Stored data.

=======

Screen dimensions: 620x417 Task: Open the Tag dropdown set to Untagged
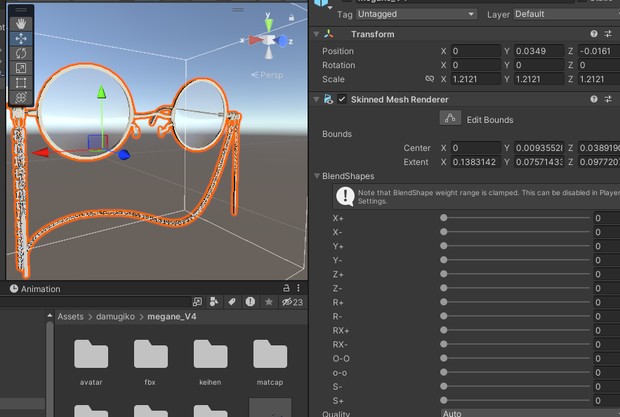(x=416, y=14)
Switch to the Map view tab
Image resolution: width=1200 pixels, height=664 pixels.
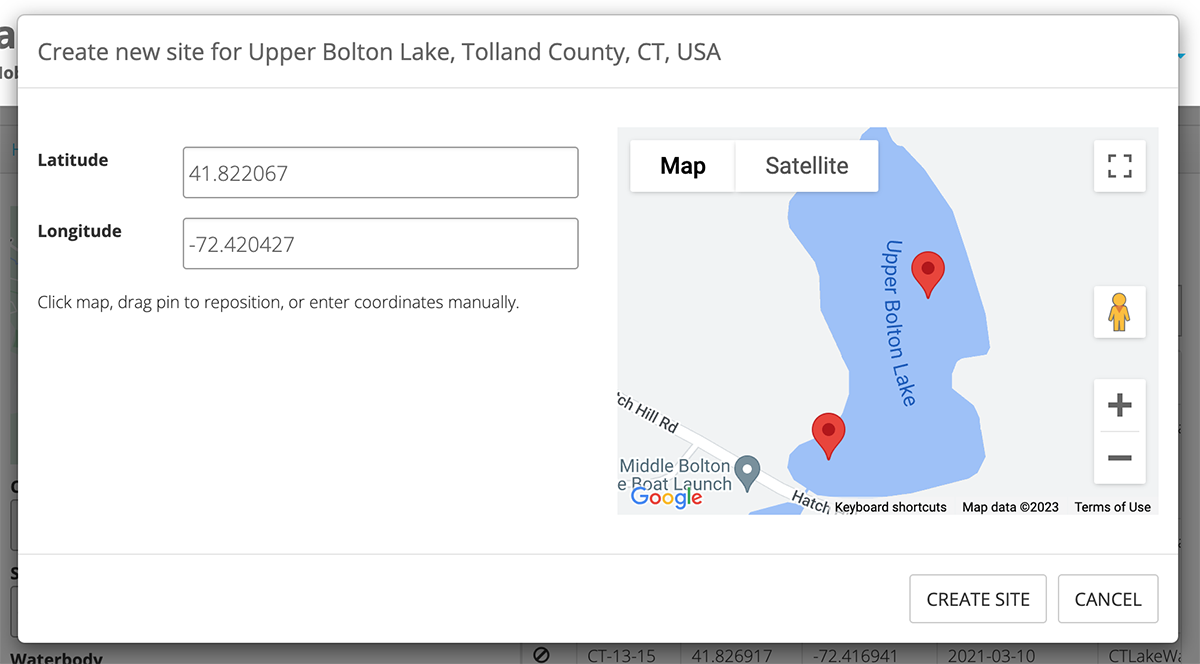tap(683, 166)
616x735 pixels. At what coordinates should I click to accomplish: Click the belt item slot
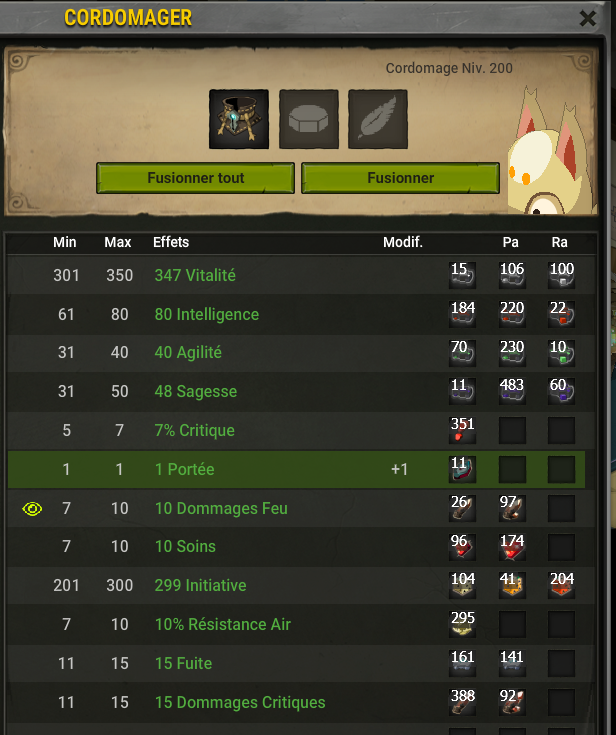click(239, 119)
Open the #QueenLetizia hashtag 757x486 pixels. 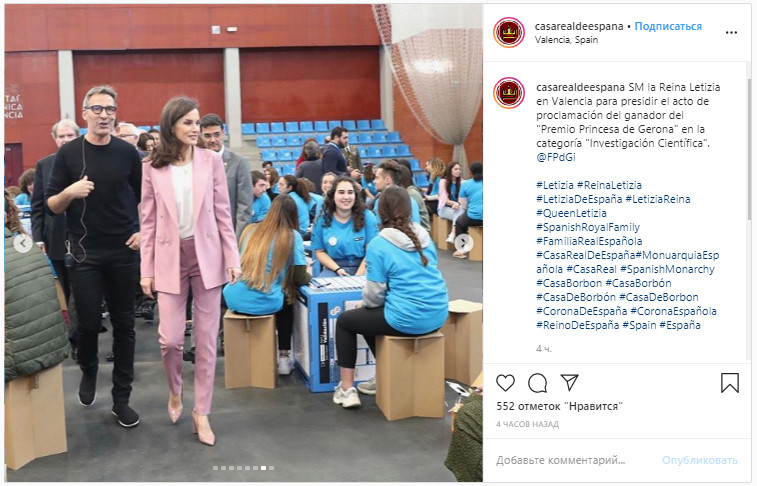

=======

Exercise details.
Every line from the one with "Image resolution: width=1200" to the end of the records above should be restated word for word, and no picture belongs in the copy.

Finished task.
Image resolution: width=1200 pixels, height=664 pixels.
tap(683, 166)
616x735 pixels. At what coordinates should I click to accomplish: Click the belt item slot
click(239, 119)
Open the #QueenLetizia hashtag 757x486 pixels. 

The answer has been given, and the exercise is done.